General Astronomy

So does it slow down, can it slow down? Messes my head up.

Doesn't slow down but the space it travels into is being stretched. The further it travels the further it is stretched into the red part of the light spectrum.

That's why this James Webb telescope sees in near infrared so as to detect the light that we can no longer see in the visible spectrum. So we hopefully can see details from the first kinds of galaxies 13.4 billion years ago.
 
So far Webb has shown the composition of a galaxy from 13.1 billion light years away. The furthest distance that spectroscopy has ever been used.

It shows one of the first galaxies is made mainly of hydrogen and oxygen, as scientists predicted.

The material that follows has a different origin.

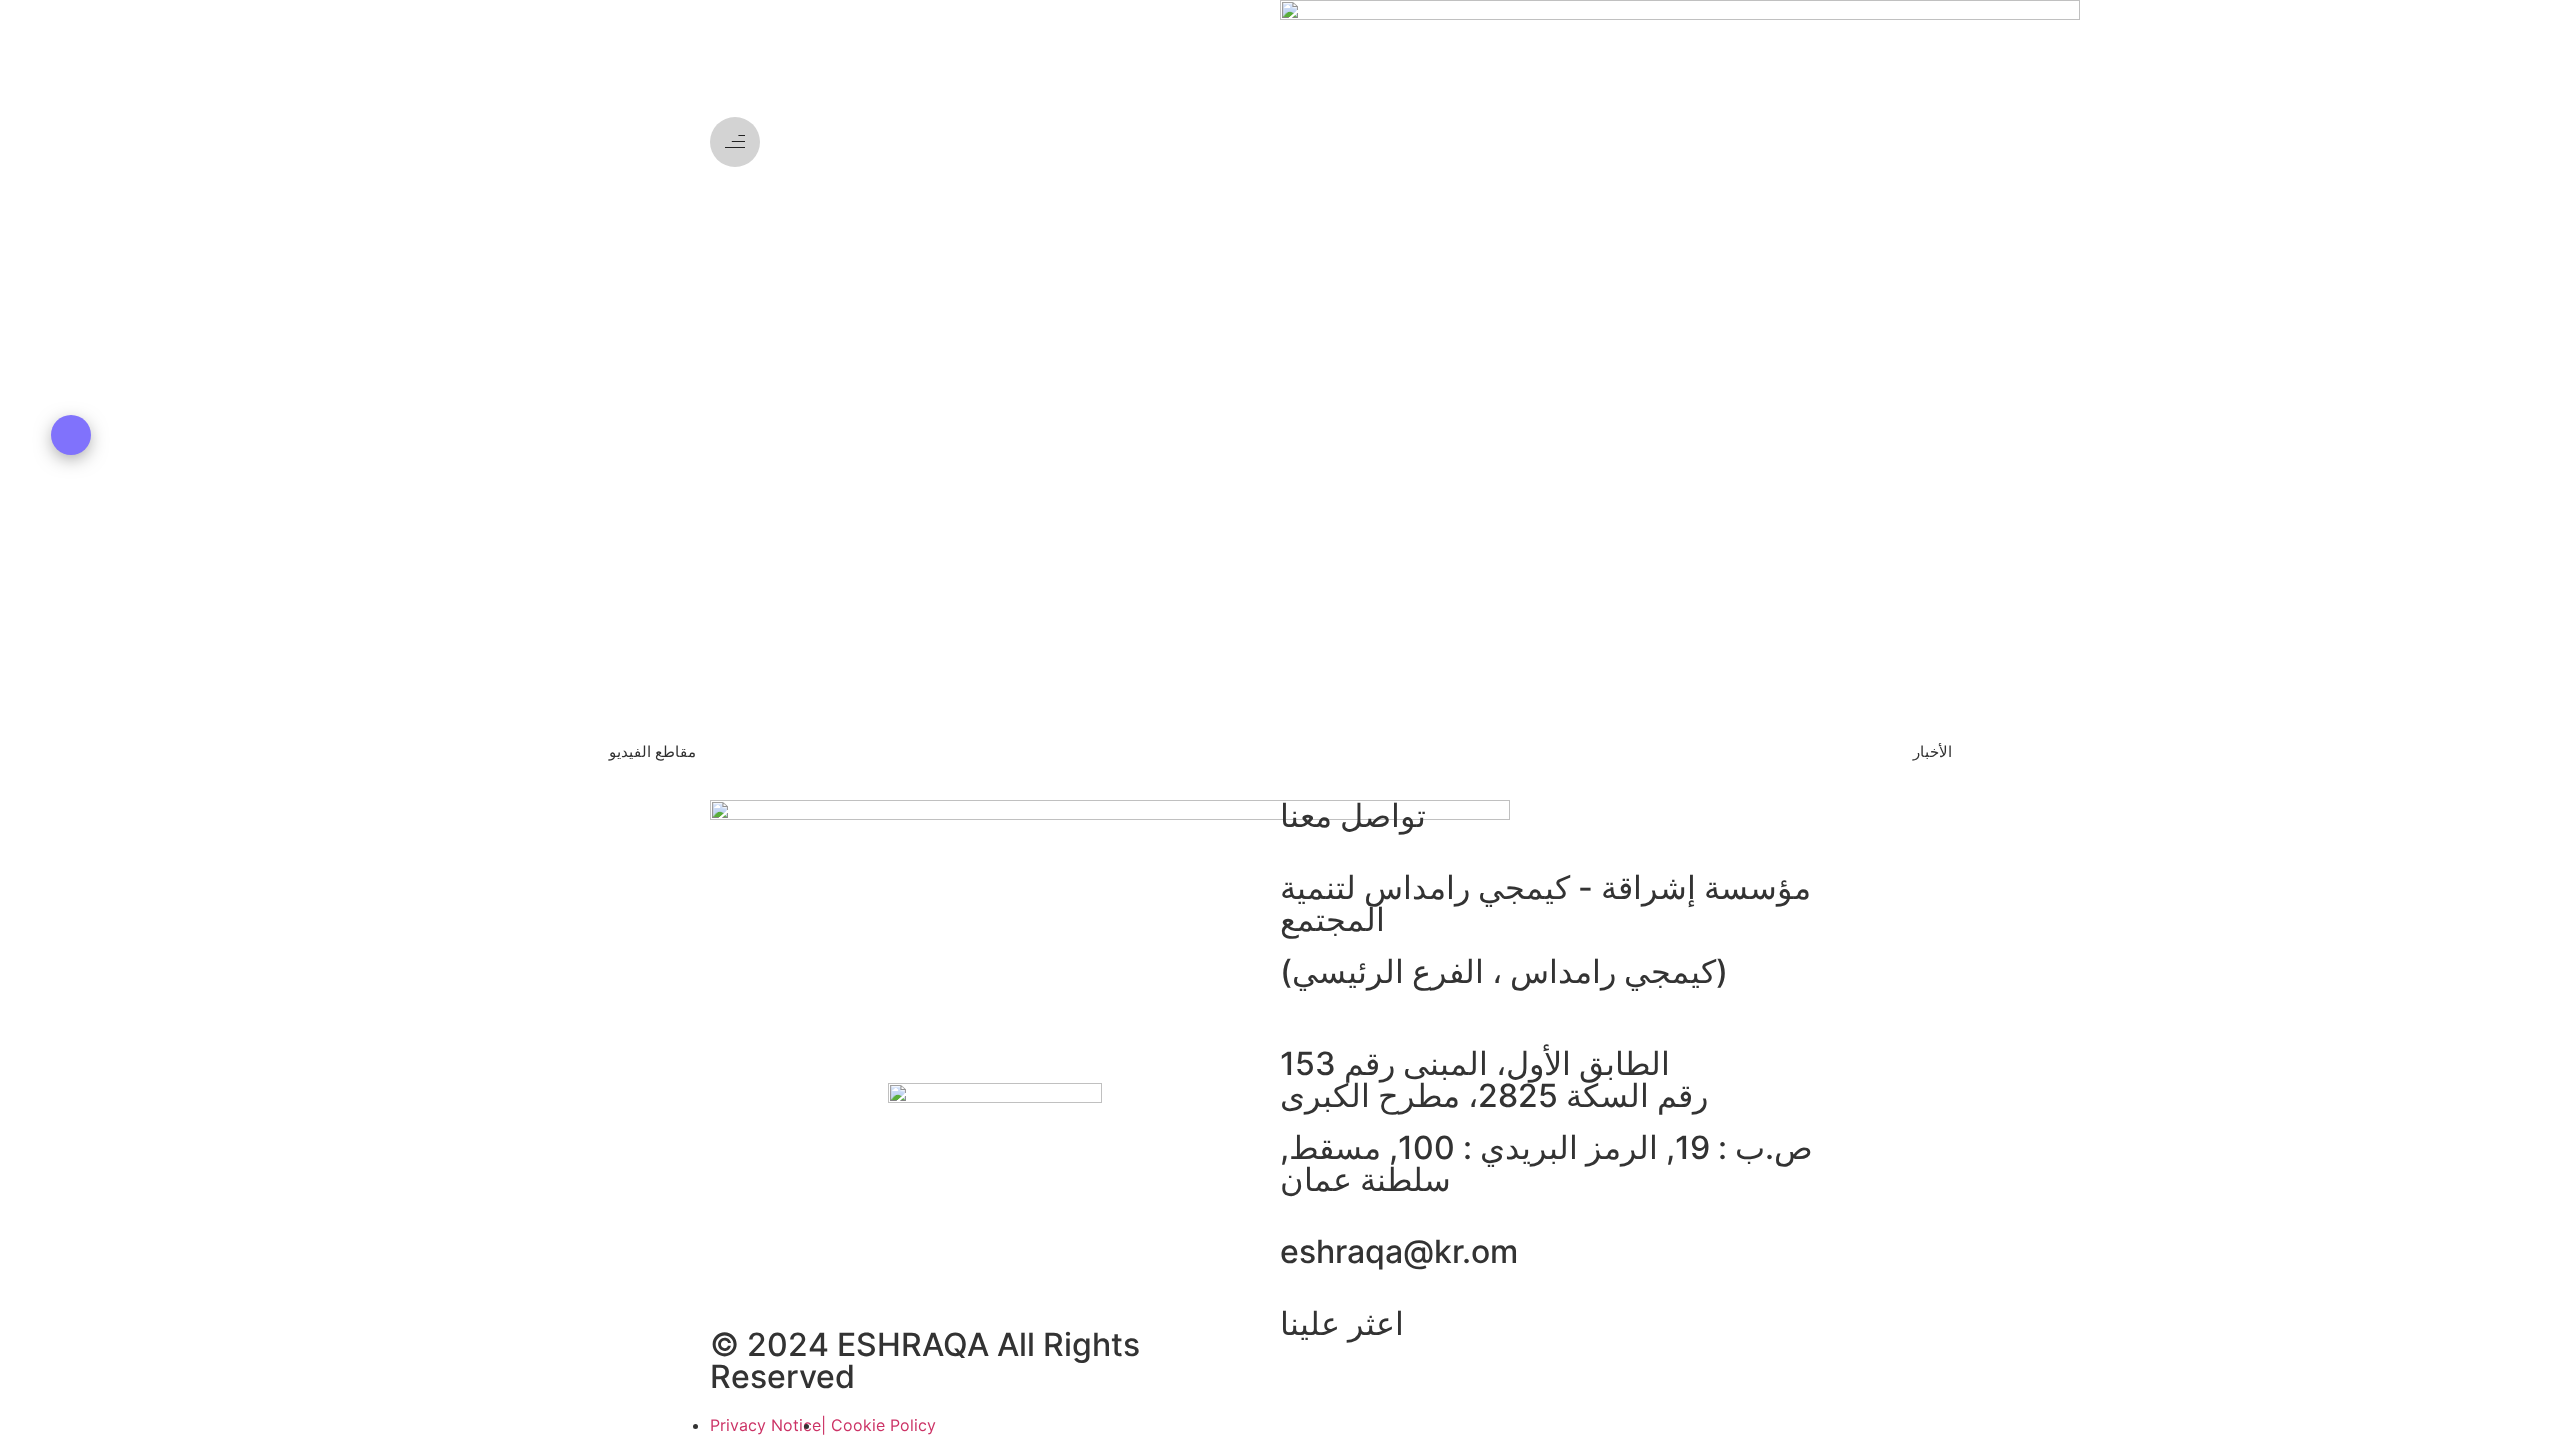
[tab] (652, 751)
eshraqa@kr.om (1399, 1251)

Also has show that an exoplanet has evidence of water vapour/clouds.
 
main_image_stellar_death_s_ring_miri_nircam_sidebyside-5mb.jpg
 
No it's NASA made/owned but also contributions from other space agencies including the european one, ESA.

Current thinking of various astrophysicists is that life, as in Civilisations, will be extremely rare. Less than one per galaxy per many millions/billions of years. There probably hasn't been as advanced civilisation as us within the last billion years in our local galaxy group.

They think this as we detect no radiowave signals.
Even our first radio waves are not yet 100 light years out from earth.